* **PROBLEM TO WORK ON**: Exact reproduction of the data is required, with images excluded.

[Dataset entries]
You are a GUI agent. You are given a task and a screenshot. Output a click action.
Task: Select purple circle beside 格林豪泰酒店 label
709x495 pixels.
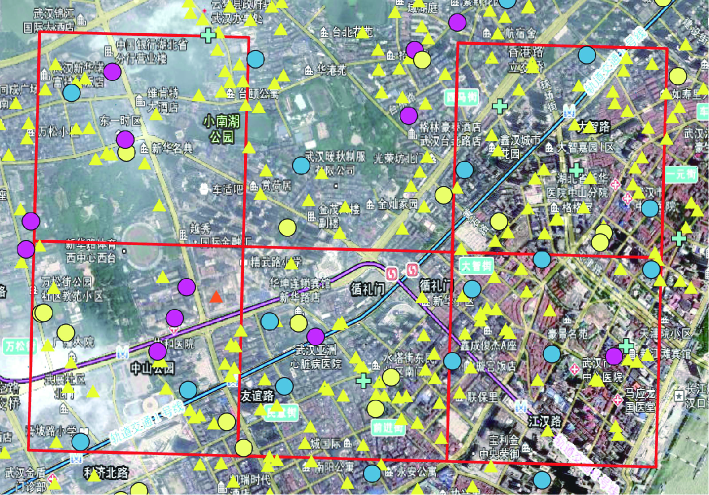(x=408, y=115)
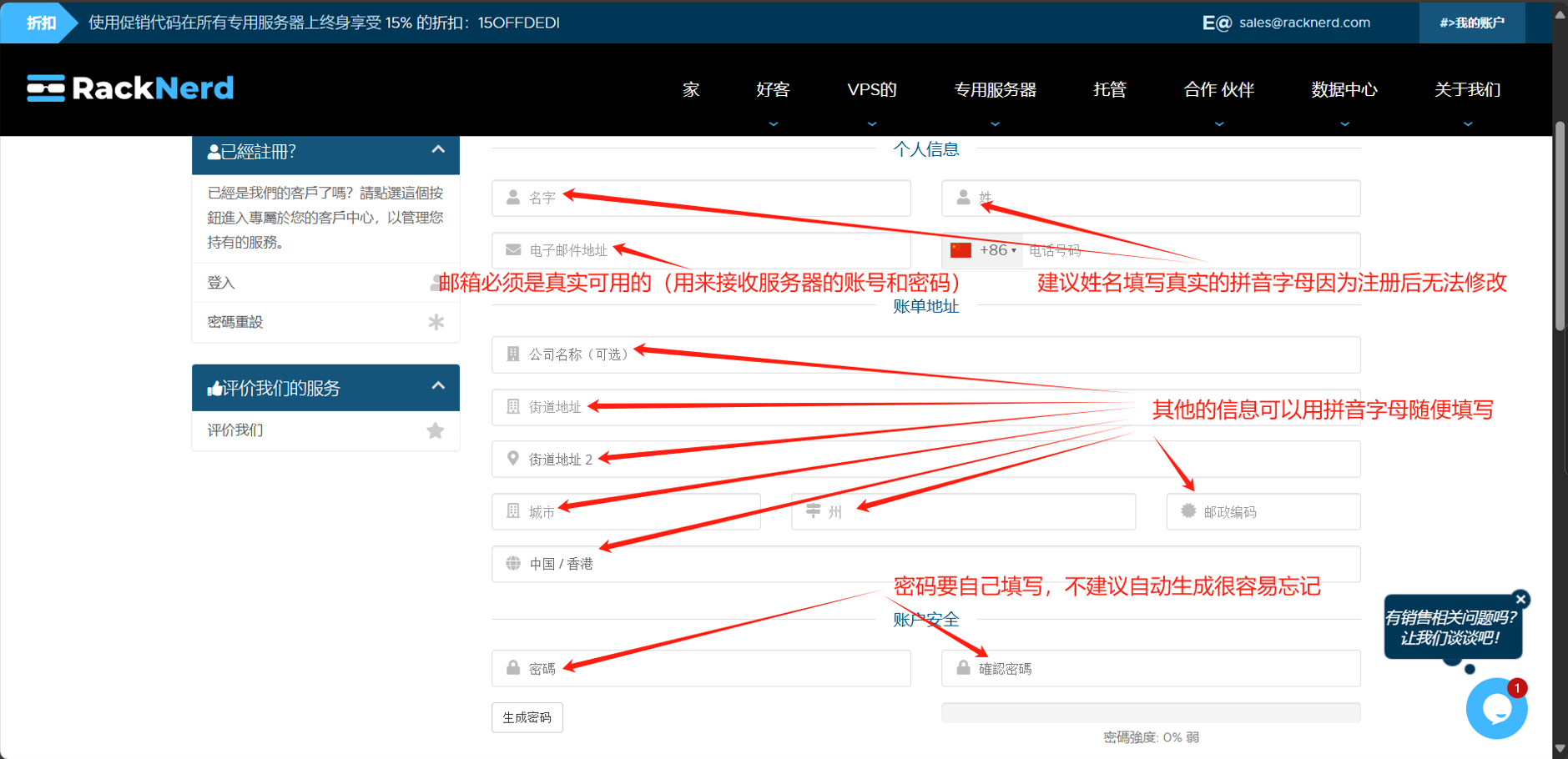This screenshot has width=1568, height=759.
Task: Go to 我的账户 in top bar
Action: coord(1471,23)

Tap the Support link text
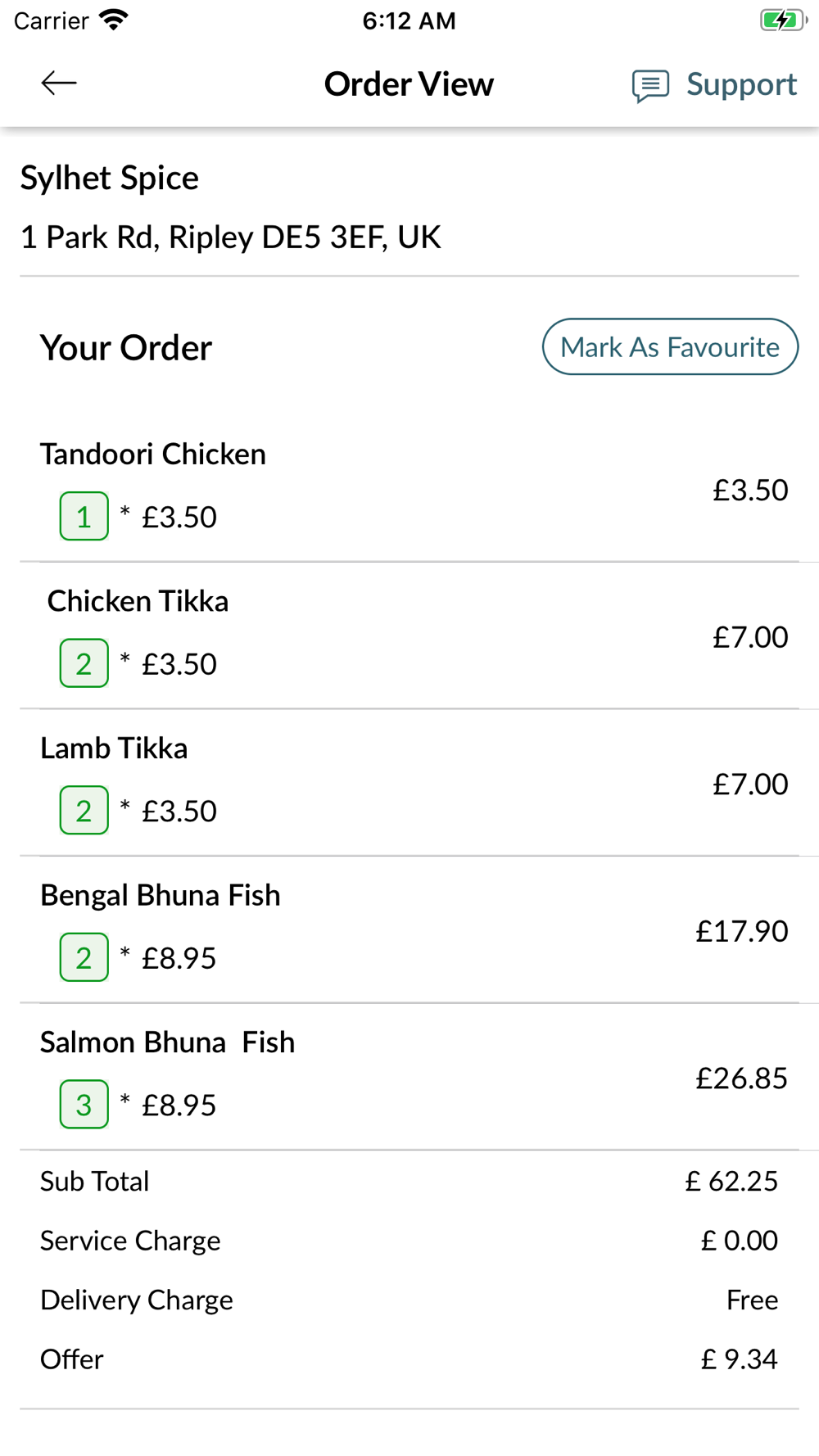pyautogui.click(x=741, y=84)
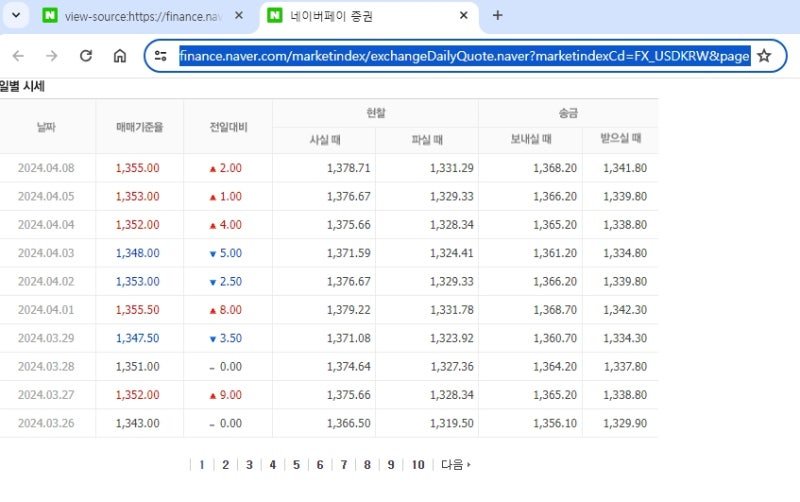Bookmark this page with the star icon
Screen dimensions: 800x502
(x=764, y=56)
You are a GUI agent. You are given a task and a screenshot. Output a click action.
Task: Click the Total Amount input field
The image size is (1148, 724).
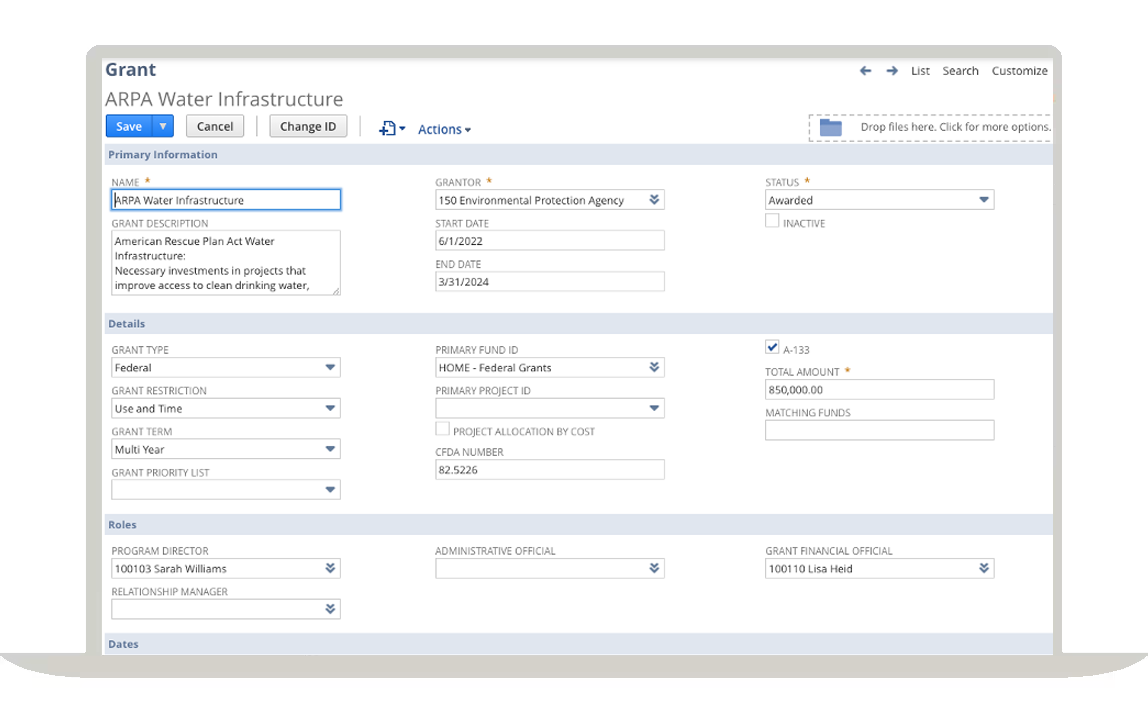coord(879,390)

* **SOLUTION TO THIS TASK**:
You are a GUI agent. You are given a task and a screenshot. Output a click action.
Task: Select purple circle beside 格林豪泰酒店 label
709x495 pixels.
(x=408, y=115)
This screenshot has width=1568, height=759.
Task: Go to 我的账户 in top bar
Action: coord(1471,23)

Tap the Support link text
pyautogui.click(x=741, y=84)
Bookmark this page with the star icon
Screen dimensions: 800x502
(x=764, y=56)
You are a GUI agent. You are given a task and a screenshot. Output a click action.
Task: Click the Total Amount input field
The image size is (1148, 724).
coord(879,390)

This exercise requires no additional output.